> [Seite]:
Rede von Dr. Annemarie Renger
  • Parteizugehörigkeit zum Zeitpunkt der Rede: (SPD)
  • Letzte offizielle eingetragene Parteizugehörigkeit: (SPD)
Das Wort hat der Herr Abgeordnete Dr. von Weizsäcker.

  • insert_commentNächste Rede als Kontext
    Rede von Dr. Richard von Weizsäcker


    • Parteizugehörigkeit zum Zeitpunkt der Rede: (CDU)
    • Letzte offizielle eingetragene Parteizugehörigkeit: (CDU)

    Frau Präsidentin! Meine Damen und Herren! Ehe ich zur Darlegung meines zusammenhängenden Gedankengangs komme, möchte ich ein paar Punkte aufgreifen, die teils der Bundeskanzler, teils der Kollege Ehmke hier in die Debatte eingeführt haben.

> [Aufgaben]:
(a) Erläutern Sie in ein bis drei Sätzen, was Dr. Richard von Weizsäcker laut der Rede tun möchte, bevor er seinen zusammenhängenden Gedankengang darlegt.
(b) Welcher Partei gehörte Dr. Richard von Weizsäcker laut der Seite zum Zeitpunkt der Rede an?
(c) Führen Sie die Rede von Dr. Richard von Weizsäcker im Anschluss an ihren letzten Satz weiter.
Die Daten spielen hierfür keine Rolle.

> [Bereitgestellte Daten]:
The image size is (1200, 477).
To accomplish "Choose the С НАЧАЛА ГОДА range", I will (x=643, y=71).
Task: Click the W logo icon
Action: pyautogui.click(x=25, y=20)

> [Erwartete Antworten]:
(a) Bevor er zur Darlegung seines zusammenhängenden Gedankengangs kommt, möchte er einige Punkte aufgreifen. Diese Punkte haben teils der Bundeskanzler, teils der Kollege Ehmke in die Debatte eingeführt.

(b) Der CDU.

(c)
    Herr Bundeskanzler und Herr Ehmke, Sie beide haben noch einmal von der bevorstehenden Wahl des Bundespräsidenten gesprochen. Sie, Herr Bundeskanzler, haben sich von einer eigenen Teilnahme an einer politischen Kampagne in bezug auf die Vergangenheit des amtierenden Bundestagspräsidenten distanziert, und Herr Ehmke hat erklärt, die Sozialdemokratische Partei habe eine politische Kampagne in bezug auf die Vergangenheit unseres Kollegen Carstens nicht geführt und werde sie nicht führen.
    Ich empfehle Ihnen, zu lesen, was Ihr und unser Bundestagskollege Herr Schwende gestern veröffentlicht hat.

    (Seiters [CDU/CSU] : Leider wahr!)

    Er verwahrt sich darin namens Ihrer Fraktion in bezug auf die Vergangenheit während des Dritten Reichs ausdrücklich gegen diese Kandidatur.

    (Seiters [CDU/CSU]: So ist es!)


    Dr. von Weizsäcker
    Solange Sie hier nicht Ordnung schaffen, können wir mit Ihren Beteuerungen, Herr Ehmke und Herr Bundeskanzler, sehr wenig anfangen.

    (Lebhafter Beifall bei der CDU/CSU)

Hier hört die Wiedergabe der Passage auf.